Actions to take:
1) Answer these from the passage about Gardner:
(a) In what town was Gardner sitting at home when he first saw Kerry on television?
(b) On which birthday did Gardner enlist in the Navy?
(c) How far away was the boat when Gardner turned on the spotlight?
2) Print everything in the passage about Gardner from "Gardner's story is" down to "John F. Kerry.".

Source extract:

Gardner explains he was sitting at home in Clover, S.C., when he first saw Kerry on television. It was before the primary races. For 35 years, Gardner says, he hadn't talked about his tour of duty in Vietnam. But when he saw Kerry talking about running, he says he got up, called the newspaper in town, called radio stations and "talked to anyone I could about why this man should never be president." Eventually he got a call from Adm. Roy Huffman, who had been in charge of the coastal division in Vietnam, reunited with other swift boat veterans, and the rest is, as they say, history.

Gardner's story is one that bears telling. He volunteered for the Navy, enlisting on his 18th birthday in February 1966. After training, he was shipped to Vietnam and served for two years as a gunner in the swift boat division. His superior, for four months, was none other than Lt. j.g. John F. Kerry.

"I had confrontations with him there. He nearly got us rammed by the VC one night because he wasn't watching the helm. I heard the motor coming close, turned on the spotlight, and the boat was only 90 feet away, coming fast. The VC was aiming an AK47 at us. I shot him out of the boat. We pulled a woman and a baby off the boat. Kerry wrote it up that we captured two VC and killed four more on the beach. None of that was true. The only thing true on Kerry's report was the date. The woman was catatonic and wouldn't call her baby VC and there were no VC on the beach. If we had seen that report before Kerry sent it up the chain of command, he would have been court-martialed and never allowed to run for office. And that's just the San Pan incident. There was much more. He is a self-aggrandizing bold-faced liar. I believe he caused the extension of that war."

Data records:
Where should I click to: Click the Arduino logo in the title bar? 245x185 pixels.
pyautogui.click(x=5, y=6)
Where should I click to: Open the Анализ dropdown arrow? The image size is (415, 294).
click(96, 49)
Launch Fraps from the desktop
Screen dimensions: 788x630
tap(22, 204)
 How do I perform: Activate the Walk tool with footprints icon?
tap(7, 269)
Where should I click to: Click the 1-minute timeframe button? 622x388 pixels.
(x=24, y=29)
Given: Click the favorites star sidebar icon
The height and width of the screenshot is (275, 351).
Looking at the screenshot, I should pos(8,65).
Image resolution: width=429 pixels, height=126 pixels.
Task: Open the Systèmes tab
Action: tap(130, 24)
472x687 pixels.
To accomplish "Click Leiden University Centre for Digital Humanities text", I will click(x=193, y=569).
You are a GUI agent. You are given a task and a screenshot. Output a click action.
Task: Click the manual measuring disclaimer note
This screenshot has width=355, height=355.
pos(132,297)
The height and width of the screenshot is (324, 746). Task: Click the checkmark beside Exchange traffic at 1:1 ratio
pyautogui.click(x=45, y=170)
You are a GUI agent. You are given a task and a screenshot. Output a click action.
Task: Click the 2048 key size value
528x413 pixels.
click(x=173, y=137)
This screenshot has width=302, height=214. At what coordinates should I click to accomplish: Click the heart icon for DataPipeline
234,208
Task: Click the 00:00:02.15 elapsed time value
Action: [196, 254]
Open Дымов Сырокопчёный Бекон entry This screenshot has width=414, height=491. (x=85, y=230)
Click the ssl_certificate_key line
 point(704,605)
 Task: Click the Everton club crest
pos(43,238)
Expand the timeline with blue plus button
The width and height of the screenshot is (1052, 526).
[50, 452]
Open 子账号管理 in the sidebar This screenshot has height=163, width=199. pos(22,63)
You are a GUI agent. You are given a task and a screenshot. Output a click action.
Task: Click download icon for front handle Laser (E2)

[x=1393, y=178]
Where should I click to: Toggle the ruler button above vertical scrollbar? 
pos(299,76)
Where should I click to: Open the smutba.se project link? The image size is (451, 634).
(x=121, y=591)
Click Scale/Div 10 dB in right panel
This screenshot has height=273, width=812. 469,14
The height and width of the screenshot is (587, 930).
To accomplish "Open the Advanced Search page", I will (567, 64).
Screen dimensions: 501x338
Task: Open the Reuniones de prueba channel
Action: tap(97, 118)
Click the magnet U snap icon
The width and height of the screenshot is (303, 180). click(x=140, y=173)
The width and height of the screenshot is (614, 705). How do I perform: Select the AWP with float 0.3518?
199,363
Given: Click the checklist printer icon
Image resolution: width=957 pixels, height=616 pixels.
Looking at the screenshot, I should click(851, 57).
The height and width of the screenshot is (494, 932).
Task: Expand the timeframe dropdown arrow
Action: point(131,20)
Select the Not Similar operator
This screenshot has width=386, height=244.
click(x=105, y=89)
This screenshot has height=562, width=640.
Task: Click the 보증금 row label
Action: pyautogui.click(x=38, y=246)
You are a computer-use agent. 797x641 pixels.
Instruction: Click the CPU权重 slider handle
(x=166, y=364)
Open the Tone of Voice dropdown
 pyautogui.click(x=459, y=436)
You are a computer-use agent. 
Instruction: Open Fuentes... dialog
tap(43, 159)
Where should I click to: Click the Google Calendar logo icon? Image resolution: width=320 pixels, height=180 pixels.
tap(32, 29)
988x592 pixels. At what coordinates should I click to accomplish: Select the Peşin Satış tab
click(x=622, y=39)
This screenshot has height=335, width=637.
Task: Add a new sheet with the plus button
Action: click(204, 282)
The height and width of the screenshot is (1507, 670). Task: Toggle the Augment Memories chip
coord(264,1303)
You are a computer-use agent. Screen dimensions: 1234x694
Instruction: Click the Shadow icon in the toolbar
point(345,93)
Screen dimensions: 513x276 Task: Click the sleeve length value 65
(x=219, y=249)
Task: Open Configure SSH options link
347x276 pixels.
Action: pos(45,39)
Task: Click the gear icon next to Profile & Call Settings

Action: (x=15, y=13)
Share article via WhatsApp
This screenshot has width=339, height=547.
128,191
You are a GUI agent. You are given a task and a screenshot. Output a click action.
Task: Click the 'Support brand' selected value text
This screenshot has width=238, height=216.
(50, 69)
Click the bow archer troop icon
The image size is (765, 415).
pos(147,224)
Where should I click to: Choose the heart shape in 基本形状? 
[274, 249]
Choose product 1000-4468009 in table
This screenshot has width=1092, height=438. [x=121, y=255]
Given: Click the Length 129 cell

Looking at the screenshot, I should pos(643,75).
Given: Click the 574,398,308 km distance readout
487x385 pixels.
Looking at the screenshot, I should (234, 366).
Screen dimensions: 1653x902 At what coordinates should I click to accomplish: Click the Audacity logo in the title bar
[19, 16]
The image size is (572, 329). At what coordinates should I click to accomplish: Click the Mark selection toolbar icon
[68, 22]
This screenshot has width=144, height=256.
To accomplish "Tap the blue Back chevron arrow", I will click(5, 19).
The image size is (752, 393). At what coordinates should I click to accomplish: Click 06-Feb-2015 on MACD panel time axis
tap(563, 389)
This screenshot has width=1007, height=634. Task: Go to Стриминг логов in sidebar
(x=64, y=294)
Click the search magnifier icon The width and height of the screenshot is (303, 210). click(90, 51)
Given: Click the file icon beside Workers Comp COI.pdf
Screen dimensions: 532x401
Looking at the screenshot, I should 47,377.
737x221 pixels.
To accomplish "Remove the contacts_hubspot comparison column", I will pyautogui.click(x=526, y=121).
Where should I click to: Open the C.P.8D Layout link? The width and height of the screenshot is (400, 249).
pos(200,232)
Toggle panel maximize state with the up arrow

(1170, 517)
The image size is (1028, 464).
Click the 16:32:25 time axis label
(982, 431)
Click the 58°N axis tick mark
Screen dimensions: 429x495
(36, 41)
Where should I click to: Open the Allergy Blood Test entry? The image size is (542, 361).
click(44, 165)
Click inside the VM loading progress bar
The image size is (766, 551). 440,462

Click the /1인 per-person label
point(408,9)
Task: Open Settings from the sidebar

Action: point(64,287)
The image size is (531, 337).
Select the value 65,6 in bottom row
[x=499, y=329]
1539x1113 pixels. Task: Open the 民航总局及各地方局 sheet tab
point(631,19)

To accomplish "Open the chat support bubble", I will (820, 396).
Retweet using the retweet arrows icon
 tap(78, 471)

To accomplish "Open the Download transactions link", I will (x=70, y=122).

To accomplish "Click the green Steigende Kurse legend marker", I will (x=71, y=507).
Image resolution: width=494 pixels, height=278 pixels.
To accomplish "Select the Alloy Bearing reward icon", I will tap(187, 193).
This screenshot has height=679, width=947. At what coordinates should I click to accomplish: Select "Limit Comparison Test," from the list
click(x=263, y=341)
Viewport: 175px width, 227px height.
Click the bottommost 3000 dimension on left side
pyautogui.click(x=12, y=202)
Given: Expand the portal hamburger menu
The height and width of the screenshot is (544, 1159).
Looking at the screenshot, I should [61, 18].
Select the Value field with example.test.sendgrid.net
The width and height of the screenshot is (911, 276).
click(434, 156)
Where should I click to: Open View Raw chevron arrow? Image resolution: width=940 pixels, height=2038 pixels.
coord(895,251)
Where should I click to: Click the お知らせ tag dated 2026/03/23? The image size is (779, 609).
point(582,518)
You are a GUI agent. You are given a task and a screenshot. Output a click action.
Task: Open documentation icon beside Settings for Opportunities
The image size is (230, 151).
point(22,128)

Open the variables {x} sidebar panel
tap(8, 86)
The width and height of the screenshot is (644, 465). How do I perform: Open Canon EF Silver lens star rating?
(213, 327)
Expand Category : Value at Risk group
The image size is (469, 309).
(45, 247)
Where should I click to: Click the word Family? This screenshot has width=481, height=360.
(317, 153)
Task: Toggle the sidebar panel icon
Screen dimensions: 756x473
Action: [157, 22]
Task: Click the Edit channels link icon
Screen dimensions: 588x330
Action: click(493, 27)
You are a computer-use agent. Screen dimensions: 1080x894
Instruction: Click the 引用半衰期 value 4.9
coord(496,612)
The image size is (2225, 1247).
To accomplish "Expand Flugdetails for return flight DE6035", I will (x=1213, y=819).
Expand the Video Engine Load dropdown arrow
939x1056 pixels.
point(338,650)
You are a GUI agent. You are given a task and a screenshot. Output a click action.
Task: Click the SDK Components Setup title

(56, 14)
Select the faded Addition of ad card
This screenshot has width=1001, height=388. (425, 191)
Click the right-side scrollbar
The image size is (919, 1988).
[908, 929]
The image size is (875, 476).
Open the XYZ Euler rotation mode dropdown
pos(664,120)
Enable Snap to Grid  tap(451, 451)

Written responses:
1)
(a) Clover, S.C.
(b) His 18th birthday, in February 1966.
(c) 90 feet.

2)
Gardner's story is one that bears telling. He volunteered for the Navy, enlisting on his 18th birthday in February 1966. After training, he was shipped to Vietnam and served for two years as a gunner in the swift boat division. His superior, for four months, was none other than Lt. j.g. John F. Kerry.